We are allowed to take a daily walk or run. Those of us whose first name starts with D and birth year ends with seven are allowed to run between the hours of 7 and 8 am, Mondays, Thursdays and Saturdays in my town. With the new restrictions, my husband and I can never walk together anymore, but at least we can get out. And we do video workouts together at home. None of the gyms were able to reopen after the Pandemic. They were seen as too dangerous to public health. (Those with pools are open for swimming, but you have to register for the limited slots.) So, too, all the massive indoor arenas. Many were repurposed as hospitals; others were simply shuttered. Smaller venues and movie theaters had the option to reopen if they renovated their layouts to maintain a distance of six feet between each chair. But what would be the point? No one is permitted to do theater anymore. You have to get too close to a fellow actor. And you can’t make a movie if you can’t get within six feet of someone. Movie theater attendance was dying before the Pandemic anyway. Streaming was preferred. Unfortunately, all the tv dramas and reality shows are repeats now. No new shows can tape except news programs or comedy shows that keep guests six feet away from the host and each other. There has been a growth in musical performances online with singers singing from their homes. Some theatrical performances have tried that as well, but they leave something to be desired. So, basically, everyone binge watches all the programs created before the Pandemic of 2020.

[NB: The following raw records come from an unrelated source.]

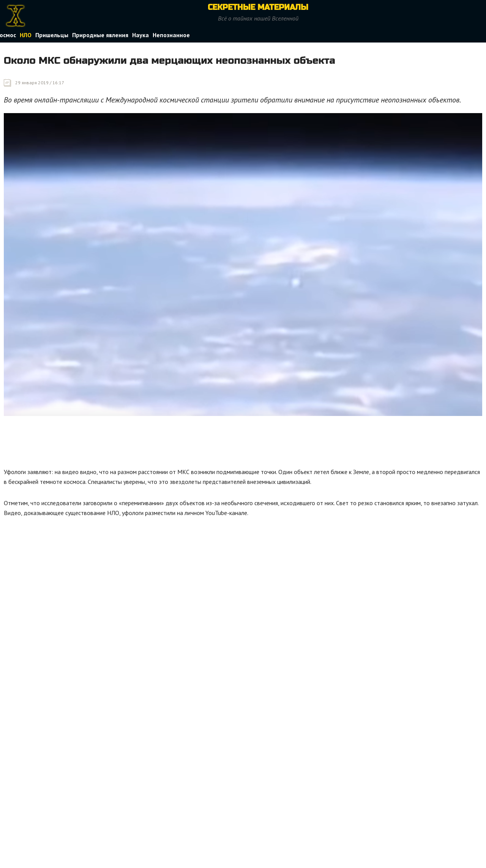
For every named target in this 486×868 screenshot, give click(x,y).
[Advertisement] (142, 441)
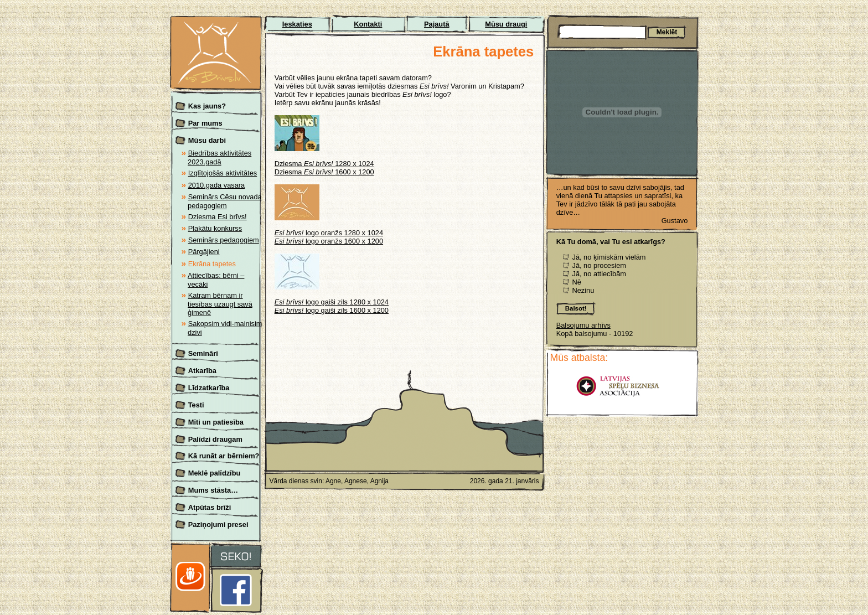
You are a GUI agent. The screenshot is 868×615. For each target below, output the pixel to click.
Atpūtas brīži (210, 507)
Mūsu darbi (207, 140)
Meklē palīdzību (214, 473)
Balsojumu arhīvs (583, 325)
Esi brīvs (216, 22)
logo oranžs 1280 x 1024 (329, 232)
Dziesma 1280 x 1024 (324, 163)
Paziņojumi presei (218, 524)
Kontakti (368, 24)
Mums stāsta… (213, 490)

Team sports are a thing of the past. Tennis, biking, ping pong and swimming are on the rise. Running, of course. The Olympics have been terminated indefinitely. So, too, the World Cup, the European Cup, and all the other championships of team sports. All schools are virtual now. Teachers are honing their virtual teaching skills and lessons are all online for grades K-university. Many more parents are homeschooling. It is a shame though: Social skills were already dying before the Pandemic; they will fast become a thing of the past, I suspect.
Elections were cancelled last fall, of course. No one could leave their homes and online voting was deemed precarious; and, ultimately, they seemed unnecessary in such trying times. We have a tele-government now. Everyone tunes in avidly every day at noon to hear the updates about this season’s flu (worse than last year’s Covid-19), new mandates, new laws. The former Constitution was clearly unable to support the new reality, and was nullified some eight months into the Pandemic. Not clear when or if we will have a new one any time soon. Few are all that concerned with it around here.
Our shopping day is Tuesday. In order to discourage hoarding and to ensure there is enough for everyone on their given shopping day, purchases are limited to two items per family. There are fewer markets and they don’t have near the variety they once did, but at least there is food. There was a period during the worst days of the Pandemic when there was not enough. There weren’t enough people producing around the world or in the US; there weren’t enough people to transport; there weren’t enough people willing or able to show up to work to stock shelves and sell... There were too many sick or dying. It was a dark period. There was some rioting and looting, but not much. People were as afraid of getting Covid-19 as they were of not having enough to feed themselves and their families. Consequently, many died alone in their homes of starvation. When federal law forbade crossing state borders, I was no longer able to help my mother. When she stopped answering her phone, a part of me died.